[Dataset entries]
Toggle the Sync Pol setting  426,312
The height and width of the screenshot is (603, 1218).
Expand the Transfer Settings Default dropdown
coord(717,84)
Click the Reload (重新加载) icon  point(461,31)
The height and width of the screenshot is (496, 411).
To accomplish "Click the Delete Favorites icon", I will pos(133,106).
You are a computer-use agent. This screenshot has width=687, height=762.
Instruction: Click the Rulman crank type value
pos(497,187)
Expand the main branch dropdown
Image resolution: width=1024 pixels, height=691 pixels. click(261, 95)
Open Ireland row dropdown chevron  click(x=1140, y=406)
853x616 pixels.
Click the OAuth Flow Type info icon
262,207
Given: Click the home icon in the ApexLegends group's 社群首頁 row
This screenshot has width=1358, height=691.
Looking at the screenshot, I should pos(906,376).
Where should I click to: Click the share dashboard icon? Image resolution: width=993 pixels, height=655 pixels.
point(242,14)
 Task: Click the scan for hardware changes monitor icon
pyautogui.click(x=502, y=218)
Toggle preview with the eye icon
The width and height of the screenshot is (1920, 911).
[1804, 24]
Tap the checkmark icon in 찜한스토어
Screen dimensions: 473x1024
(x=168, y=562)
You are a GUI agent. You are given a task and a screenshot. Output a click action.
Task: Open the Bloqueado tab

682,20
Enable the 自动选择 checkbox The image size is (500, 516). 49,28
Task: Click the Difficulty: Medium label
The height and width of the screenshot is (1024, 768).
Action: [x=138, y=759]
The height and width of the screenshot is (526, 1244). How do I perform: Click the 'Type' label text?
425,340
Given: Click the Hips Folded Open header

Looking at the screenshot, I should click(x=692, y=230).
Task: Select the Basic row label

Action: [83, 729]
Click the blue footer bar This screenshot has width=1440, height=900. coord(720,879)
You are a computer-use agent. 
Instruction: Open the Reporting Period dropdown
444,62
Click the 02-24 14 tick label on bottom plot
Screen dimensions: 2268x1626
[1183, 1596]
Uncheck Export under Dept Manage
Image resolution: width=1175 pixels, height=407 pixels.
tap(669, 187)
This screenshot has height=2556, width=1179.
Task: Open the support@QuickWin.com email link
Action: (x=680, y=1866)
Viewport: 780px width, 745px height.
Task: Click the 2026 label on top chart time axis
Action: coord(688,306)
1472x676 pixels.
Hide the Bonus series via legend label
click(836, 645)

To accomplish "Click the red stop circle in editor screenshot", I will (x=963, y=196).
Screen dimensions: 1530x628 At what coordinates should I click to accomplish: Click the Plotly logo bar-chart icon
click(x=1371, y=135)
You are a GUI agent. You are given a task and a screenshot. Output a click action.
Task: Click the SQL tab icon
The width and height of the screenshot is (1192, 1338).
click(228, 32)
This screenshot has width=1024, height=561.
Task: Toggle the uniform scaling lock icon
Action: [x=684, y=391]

EXERCISE DESCRIPTION: Would you please transcribe the records above in full and exactly?

TASK OUTPUT:
Toggle the Sync Pol setting  426,312
The height and width of the screenshot is (603, 1218).
Expand the Transfer Settings Default dropdown
coord(717,84)
Click the Reload (重新加载) icon  point(461,31)
The height and width of the screenshot is (496, 411).
To accomplish "Click the Delete Favorites icon", I will pos(133,106).
You are a computer-use agent. This screenshot has width=687, height=762.
Instruction: Click the Rulman crank type value
pos(497,187)
Expand the main branch dropdown
Image resolution: width=1024 pixels, height=691 pixels. click(261, 95)
Open Ireland row dropdown chevron  click(x=1140, y=406)
853x616 pixels.
Click the OAuth Flow Type info icon
262,207
Given: Click the home icon in the ApexLegends group's 社群首頁 row
This screenshot has width=1358, height=691.
Looking at the screenshot, I should pos(906,376).
Where should I click to: Click the share dashboard icon? Image resolution: width=993 pixels, height=655 pixels.
point(242,14)
 Task: Click the scan for hardware changes monitor icon
pyautogui.click(x=502, y=218)
Toggle preview with the eye icon
The width and height of the screenshot is (1920, 911).
[1804, 24]
Tap the checkmark icon in 찜한스토어
Screen dimensions: 473x1024
(x=168, y=562)
You are a GUI agent. You are given a task and a screenshot. Output a click action.
Task: Open the Bloqueado tab

682,20
Enable the 自动选择 checkbox The image size is (500, 516). 49,28
Task: Click the Difficulty: Medium label
The height and width of the screenshot is (1024, 768).
Action: [x=138, y=759]
The height and width of the screenshot is (526, 1244). How do I perform: Click the 'Type' label text?
425,340
Given: Click the Hips Folded Open header

Looking at the screenshot, I should click(x=692, y=230).
Task: Select the Basic row label

Action: [83, 729]
Click the blue footer bar This screenshot has width=1440, height=900. coord(720,879)
You are a computer-use agent. 
Instruction: Open the Reporting Period dropdown
444,62
Click the 02-24 14 tick label on bottom plot
Screen dimensions: 2268x1626
[1183, 1596]
Uncheck Export under Dept Manage
Image resolution: width=1175 pixels, height=407 pixels.
tap(669, 187)
This screenshot has height=2556, width=1179.
Task: Open the support@QuickWin.com email link
Action: (x=680, y=1866)
Viewport: 780px width, 745px height.
Task: Click the 2026 label on top chart time axis
Action: coord(688,306)
1472x676 pixels.
Hide the Bonus series via legend label
click(836, 645)

To accomplish "Click the red stop circle in editor screenshot", I will (x=963, y=196).
Screen dimensions: 1530x628 At what coordinates should I click to accomplish: Click the Plotly logo bar-chart icon
click(x=1371, y=135)
You are a GUI agent. You are given a task and a screenshot. Output a click action.
Task: Click the SQL tab icon
The width and height of the screenshot is (1192, 1338).
click(228, 32)
This screenshot has width=1024, height=561.
Task: Toggle the uniform scaling lock icon
Action: [x=684, y=391]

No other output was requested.